• _Exercise inputs_:
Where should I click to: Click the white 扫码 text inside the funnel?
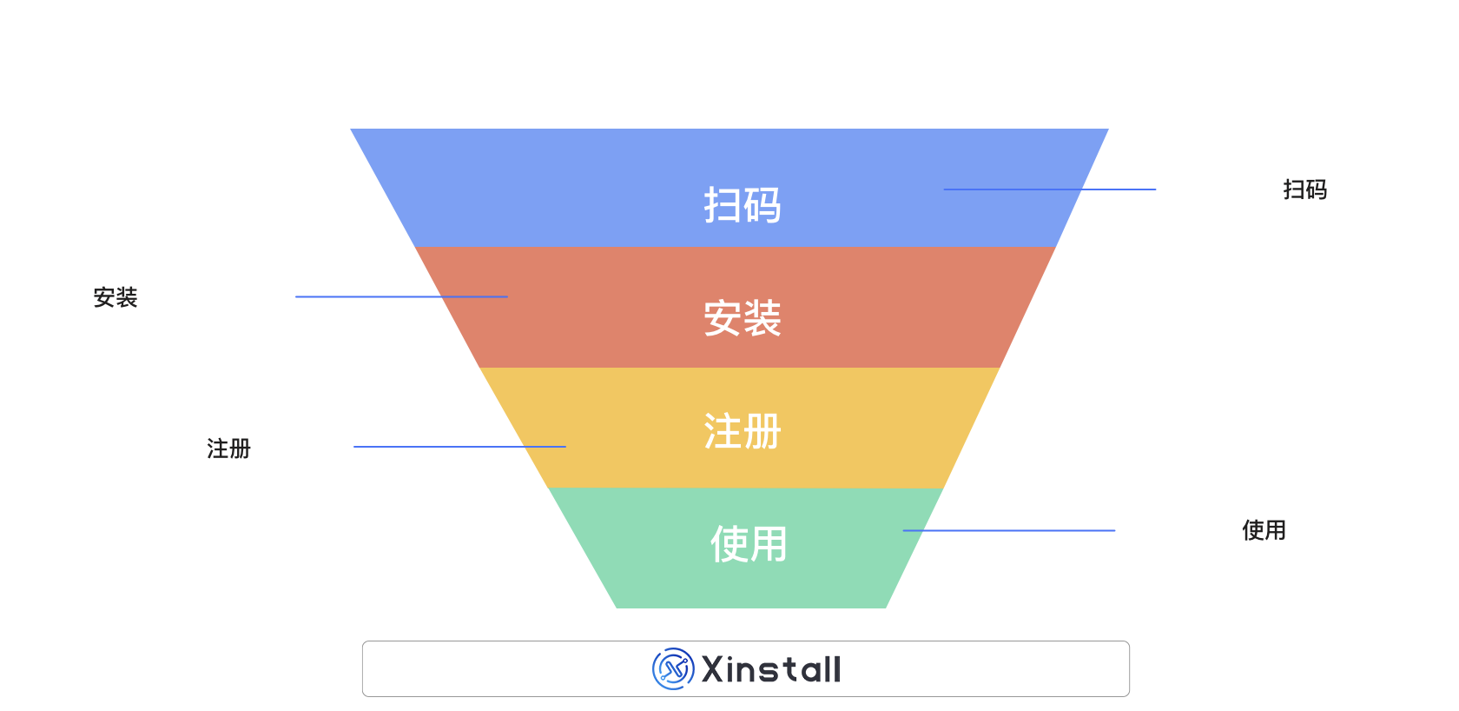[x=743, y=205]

--

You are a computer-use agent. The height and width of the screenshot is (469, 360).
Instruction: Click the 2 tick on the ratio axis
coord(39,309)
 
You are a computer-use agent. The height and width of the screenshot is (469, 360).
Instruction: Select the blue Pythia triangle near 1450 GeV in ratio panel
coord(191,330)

• _Written task_: Return the material without changes, starting at the line that contains "Where should I" and stopping after the line that contains "[x=743, y=205]". Leave the picture out.

• _The reply_:
Where should I click to: Click the white 扫码 text inside the funnel?
[x=743, y=205]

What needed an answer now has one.